From 30 April to 3 May 2021, an experiment was carried out to validate the amplitude-phase calibration method at Pearl River Estuary via a OSMAR071G radar. To realize monostatic operation, the radar employs frequency-modulated interrupted continuous wave (FMICW) chirps for radio energy radiation and uses a nonlinear array-receiving antenna, as shown in Figure 3, to receive ocean echoes. The radar waveform parameters are listed in Table 1.
By measuring the projection of surface currents at any point on the sea surface towards the radar direction, radial currents can be obtained. A wave buoy was deployed about 60 km from the OSMAR071G. The positions of the radar and buoy are shown in Figure 9. The buoy-derived current measurements are presented as “sea-truth”. For convenience, both the buoy and radar produce current velocity every 10 min for comparison.

4.2. Observations and Discussion

We performed amplitude and phase calibration on echo data based on the method proposed in this article. Figure 10 and Figure 11 show the amplitude and phase calibration factors, respectively. Due to the weak signal-to-noise ratio (SNR) of the echo information from the single arrival angle used for calibration (below 12 dB), the datasets from 19:00 on 1 May to 22:00 on 1 May are not considered here.
A total of 200 single sources were selected at 14:30 on 1 May for amplitude and phase calibration via the method proposed in this article; then, we performed a MUSIC estimation on these 200 calibrated sources. Figure 8b and Figure 12a show the uncalibrated and calibrated MUSIC estimation spectra, respectively. There are many pseudo peaks in the uncalibrated MUSIC spectrum. It will be difficult to obtain the correct DOA since the spectrum has low SNR and wide beams, while the calibrated MUSIC spectrum, with high SNR, generally only has one peak and needle-like narrow beams, which makes it easy to determine the DOA.
Figure 13 shows the histogram statistics of the MUSIC-estimated arrival angles for the 200 single sources mentioned above after amplitude and phase calibration. Obviously, the arrival angle distribution of a single source is within the range of [−60, 60] centered on the array normal, which is also the radiation field angle range of the electromagnetic waves for the radar deployed at Wanshan. This demonstrates the rationality of the arrival angle distribution of a single source and further verifies the accuracy of amplitude and phase error estimation.
Comparisons of current velocity between the RADAR and the wave buoy have been undertaken.
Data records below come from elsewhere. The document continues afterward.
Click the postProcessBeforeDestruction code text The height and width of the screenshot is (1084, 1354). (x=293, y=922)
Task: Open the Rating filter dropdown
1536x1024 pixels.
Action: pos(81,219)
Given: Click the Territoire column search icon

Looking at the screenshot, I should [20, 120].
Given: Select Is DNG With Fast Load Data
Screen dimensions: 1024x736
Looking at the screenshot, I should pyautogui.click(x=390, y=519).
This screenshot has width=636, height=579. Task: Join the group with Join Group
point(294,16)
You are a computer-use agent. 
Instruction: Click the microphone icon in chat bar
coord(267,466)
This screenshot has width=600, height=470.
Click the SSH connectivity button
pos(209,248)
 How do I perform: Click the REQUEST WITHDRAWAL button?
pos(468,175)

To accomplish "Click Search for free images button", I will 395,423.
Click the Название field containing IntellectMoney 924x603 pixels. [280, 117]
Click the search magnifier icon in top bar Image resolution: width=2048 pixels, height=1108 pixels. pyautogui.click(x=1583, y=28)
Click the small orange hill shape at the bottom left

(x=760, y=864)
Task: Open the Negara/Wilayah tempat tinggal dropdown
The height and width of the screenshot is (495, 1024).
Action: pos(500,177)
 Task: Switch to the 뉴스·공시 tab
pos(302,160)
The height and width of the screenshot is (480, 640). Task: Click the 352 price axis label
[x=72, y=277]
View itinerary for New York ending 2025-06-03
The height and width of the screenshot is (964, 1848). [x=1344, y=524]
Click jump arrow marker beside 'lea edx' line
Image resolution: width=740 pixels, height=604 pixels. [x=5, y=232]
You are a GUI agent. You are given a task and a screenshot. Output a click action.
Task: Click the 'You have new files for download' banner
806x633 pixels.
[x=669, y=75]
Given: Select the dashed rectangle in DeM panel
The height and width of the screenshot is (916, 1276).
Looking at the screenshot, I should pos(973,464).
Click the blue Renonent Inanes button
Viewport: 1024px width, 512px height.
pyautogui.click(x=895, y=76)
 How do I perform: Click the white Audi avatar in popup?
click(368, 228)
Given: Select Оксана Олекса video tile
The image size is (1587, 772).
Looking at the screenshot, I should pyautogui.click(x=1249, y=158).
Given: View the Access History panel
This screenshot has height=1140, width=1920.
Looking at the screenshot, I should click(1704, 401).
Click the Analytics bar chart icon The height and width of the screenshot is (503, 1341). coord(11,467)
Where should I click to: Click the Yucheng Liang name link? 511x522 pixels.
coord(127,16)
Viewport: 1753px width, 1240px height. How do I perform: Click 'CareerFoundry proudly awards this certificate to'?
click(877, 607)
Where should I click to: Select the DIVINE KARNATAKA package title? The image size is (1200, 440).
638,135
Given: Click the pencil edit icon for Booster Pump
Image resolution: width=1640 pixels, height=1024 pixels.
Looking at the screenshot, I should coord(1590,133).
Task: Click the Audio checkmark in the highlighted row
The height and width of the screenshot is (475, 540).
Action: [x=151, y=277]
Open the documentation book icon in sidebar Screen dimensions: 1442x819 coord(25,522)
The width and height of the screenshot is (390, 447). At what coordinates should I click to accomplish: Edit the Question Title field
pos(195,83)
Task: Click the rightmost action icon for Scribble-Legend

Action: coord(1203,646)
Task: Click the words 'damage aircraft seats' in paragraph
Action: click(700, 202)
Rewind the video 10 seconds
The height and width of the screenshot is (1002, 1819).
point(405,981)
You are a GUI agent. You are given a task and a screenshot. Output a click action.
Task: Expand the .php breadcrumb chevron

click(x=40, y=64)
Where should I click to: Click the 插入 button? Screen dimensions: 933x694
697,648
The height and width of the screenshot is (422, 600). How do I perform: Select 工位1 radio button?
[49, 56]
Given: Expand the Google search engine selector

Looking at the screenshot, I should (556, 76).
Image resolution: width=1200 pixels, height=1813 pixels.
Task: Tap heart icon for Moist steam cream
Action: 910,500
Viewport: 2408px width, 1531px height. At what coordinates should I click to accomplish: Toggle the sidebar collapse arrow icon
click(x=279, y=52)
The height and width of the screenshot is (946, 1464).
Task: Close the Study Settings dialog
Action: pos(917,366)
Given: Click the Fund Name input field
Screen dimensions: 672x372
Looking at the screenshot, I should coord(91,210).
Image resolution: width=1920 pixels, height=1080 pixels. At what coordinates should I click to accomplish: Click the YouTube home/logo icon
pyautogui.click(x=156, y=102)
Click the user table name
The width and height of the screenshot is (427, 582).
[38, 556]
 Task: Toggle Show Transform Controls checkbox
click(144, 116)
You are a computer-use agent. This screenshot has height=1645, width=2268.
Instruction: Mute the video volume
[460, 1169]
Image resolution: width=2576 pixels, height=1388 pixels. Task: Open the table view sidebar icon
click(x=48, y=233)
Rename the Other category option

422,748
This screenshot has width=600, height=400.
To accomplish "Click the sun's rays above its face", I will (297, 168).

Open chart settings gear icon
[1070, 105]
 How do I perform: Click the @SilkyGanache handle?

The comparison of radial flow fields of ocean currents with and without calibration at 9:10 am on 3 May is displayed in Figure 14. Due to the post-processing involved in ocean current inversion, the flow fields appear relatively smooth and well-defined under both calibrated and uncalibrated conditions. The radial flow field obtained from calibrated data gradually moves away from the radar as the longitude decreases, while the radial flow field obtained from uncalibrated data exhibits a very chaotic distribution in terms of flow velocity and direction. The time series are shown in Figure 15, including the buoy-measured results (blue-plus sign), the Radar-estimated results using the uncalibrated data (yellow-circle), and the Radar-estimated results using the data calibrated via the method proposed in this article (red-asterisk). The statistical characteristics are summarized in Table 2. Compared with the uncalibrated results, the current velocities extracted from the RADAR using the calibrated data agree better with the buoy-derived current measurements, with a CC of 0.88, an RMSE of 0.06 m/s and a mean difference (MD) of 0.05 m/s. The scatter plots of the uncalibrated and calibrated results are shown in Figure 16a and Figure 16b, respectively.
The signal-to-noise ratio (SNR) time series for the radar is shown in Figure 17a. The SNR varied between 10 and 40 dB. The relationship between the RMSE of the current measurements and SNR is also shown in Figure 17b. Obviously, the RMSE of the current velocities is less than 0.14 m/s and decreases with the increase in SNR.

5. Conclusions

An improved amplitude-phase self-calibration nonlinear array method based on a wide-beam HF radar system is proposed in this paper. As well as a simulation validation, a nearly four-day observation and intercomparison based on the OSMAR071G radar and buoy installed at Pearl River Estuary along the coast of Shen Zhen province in China has been analyzed in detail. The results indicate that the radar-derived measurements, after calibrating the echo data using the proposed method, have good agreement with the buoy-measured current velocity. To further validate the effectiveness of this method, we will consider the datasets under different sea conditions.

Author Contributions

Conceptualization, W.F. and H.L.; methodology, W.F. and H.L.; software, W.F. and S.Y.; validation, H.L. and Z.C.; formal analysis, H.L. and F.W.; investigation, W.F.; resources, Z.C. and Y.H.; writing—original draft preparation, W.F. and H.L.; supervision, H.L.; project administration, H.L.; funding acquisition, H.L. All authors have read and agreed to the published version of the manuscript.

Funding

This research was funded in part by Hubei Provincial Department of Science and Technology under grant 2022CFB786, and in part by Yichang City Science and Technology Bureau under grant A23-2-013.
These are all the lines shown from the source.